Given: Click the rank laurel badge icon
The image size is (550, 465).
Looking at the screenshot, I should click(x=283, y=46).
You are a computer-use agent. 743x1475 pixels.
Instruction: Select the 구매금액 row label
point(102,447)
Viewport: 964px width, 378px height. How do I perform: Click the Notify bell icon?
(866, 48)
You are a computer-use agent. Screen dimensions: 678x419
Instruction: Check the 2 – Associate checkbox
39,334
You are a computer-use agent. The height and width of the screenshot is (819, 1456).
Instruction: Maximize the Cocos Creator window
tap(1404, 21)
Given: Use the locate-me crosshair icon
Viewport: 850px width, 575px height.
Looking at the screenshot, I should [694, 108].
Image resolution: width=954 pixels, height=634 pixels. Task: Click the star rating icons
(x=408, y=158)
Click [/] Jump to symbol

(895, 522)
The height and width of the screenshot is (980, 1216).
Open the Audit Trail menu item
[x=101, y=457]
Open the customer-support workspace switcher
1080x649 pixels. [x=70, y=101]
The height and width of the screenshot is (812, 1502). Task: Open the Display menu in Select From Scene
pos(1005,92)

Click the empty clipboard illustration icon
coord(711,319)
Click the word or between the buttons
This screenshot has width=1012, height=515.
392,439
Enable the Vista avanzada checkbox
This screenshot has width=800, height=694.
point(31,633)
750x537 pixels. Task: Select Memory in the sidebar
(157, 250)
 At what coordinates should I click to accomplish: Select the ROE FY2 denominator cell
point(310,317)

....

- **Work to do**
Set down the lines of the material verbatim.

- **Response to this task**
Given: Click the rank laurel badge icon
The image size is (550, 465).
Looking at the screenshot, I should click(x=283, y=46).
You are a computer-use agent. 743x1475 pixels.
Instruction: Select the 구매금액 row label
point(102,447)
Viewport: 964px width, 378px height. How do I perform: Click the Notify bell icon?
(866, 48)
You are a computer-use agent. Screen dimensions: 678x419
Instruction: Check the 2 – Associate checkbox
39,334
You are a computer-use agent. The height and width of the screenshot is (819, 1456).
Instruction: Maximize the Cocos Creator window
tap(1404, 21)
Given: Use the locate-me crosshair icon
Viewport: 850px width, 575px height.
Looking at the screenshot, I should [694, 108].
Image resolution: width=954 pixels, height=634 pixels. Task: Click the star rating icons
(x=408, y=158)
Click [/] Jump to symbol

(895, 522)
The height and width of the screenshot is (980, 1216).
Open the Audit Trail menu item
[x=101, y=457]
Open the customer-support workspace switcher
1080x649 pixels. [x=70, y=101]
The height and width of the screenshot is (812, 1502). Task: Open the Display menu in Select From Scene
pos(1005,92)

Click the empty clipboard illustration icon
coord(711,319)
Click the word or between the buttons
This screenshot has width=1012, height=515.
392,439
Enable the Vista avanzada checkbox
This screenshot has width=800, height=694.
point(31,633)
750x537 pixels. Task: Select Memory in the sidebar
(157, 250)
 At what coordinates should I click to accomplish: Select the ROE FY2 denominator cell
point(310,317)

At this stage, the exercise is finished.